Influenza A virus derived from persistently virus-infected cells shows attenuated cytotoxicity in cultured cells but virulent pathogenicity in mice.

The IVpi-43 strain of influenza A virus, a progeny virus derived from persistently virus-infected Madin-Darby canine kidney (MDCK) cells, showed a more attenuated nature in cytopathology in cultured cells than the parental wild-type influenza virus (IVwt) that was used for establishment of the virus carrier culture. Upon infection of MDCK cells, growth of the IVpi-43 virus was restrained with an impaired synthesis of virus structural proteins in the cells. Apoptosis induced by IVpi-43 virus was confined at a low level. The IVpi-43 virus was able to easily cause persistent infection in fresh MDCK cells. In contrast to the in vitro phenotype, the IVpi-43 virus proved highly virulent in mice, with massive and broadly disseminated virus multiplication in the lungs.
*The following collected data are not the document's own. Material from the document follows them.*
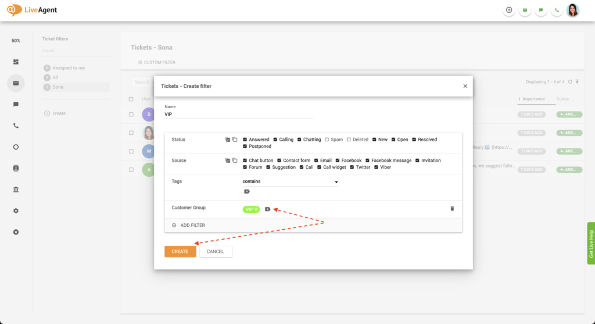Open the phone calls sidebar icon
The width and height of the screenshot is (595, 324).
coord(16,126)
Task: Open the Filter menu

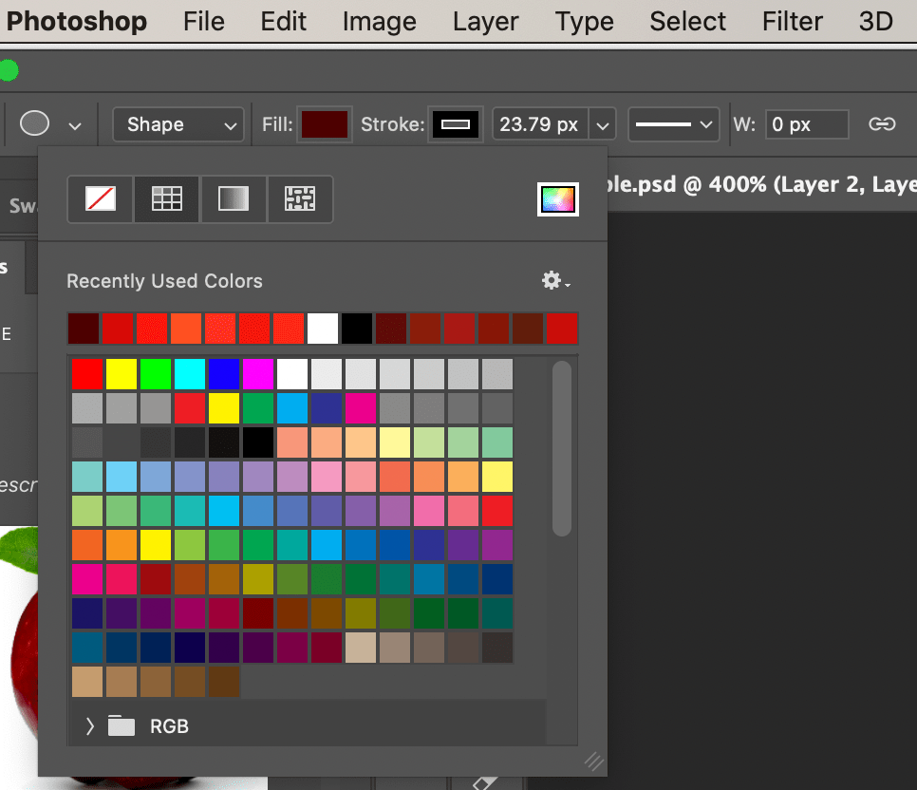Action: pyautogui.click(x=791, y=21)
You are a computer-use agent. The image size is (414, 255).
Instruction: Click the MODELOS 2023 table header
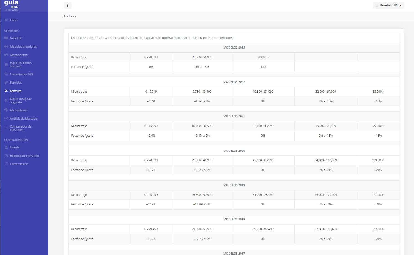click(234, 47)
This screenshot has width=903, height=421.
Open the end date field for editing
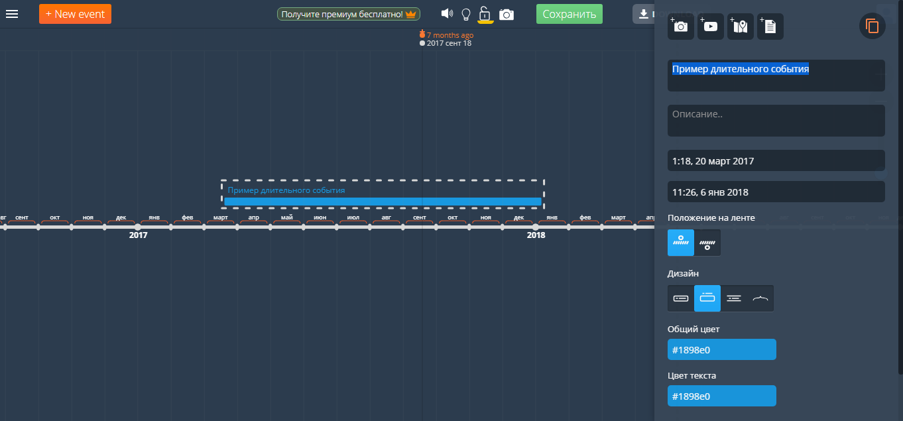coord(776,191)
It was suggested that impaired activity of the neuraminidase molecule of the IVpi-43 virus was responsible for the delayed and faint appearance of apoptosis in the IVpi-43 virus-infected respiratory cells, which made it possible for the virus to replicate for a longer period and to spread to a broader area of the lungs and that abundant numbers of the virus-infected lung cells were killed within a short period by the subsequently established virus-specific immune responses, leading to unrecoverable serious pneumonia.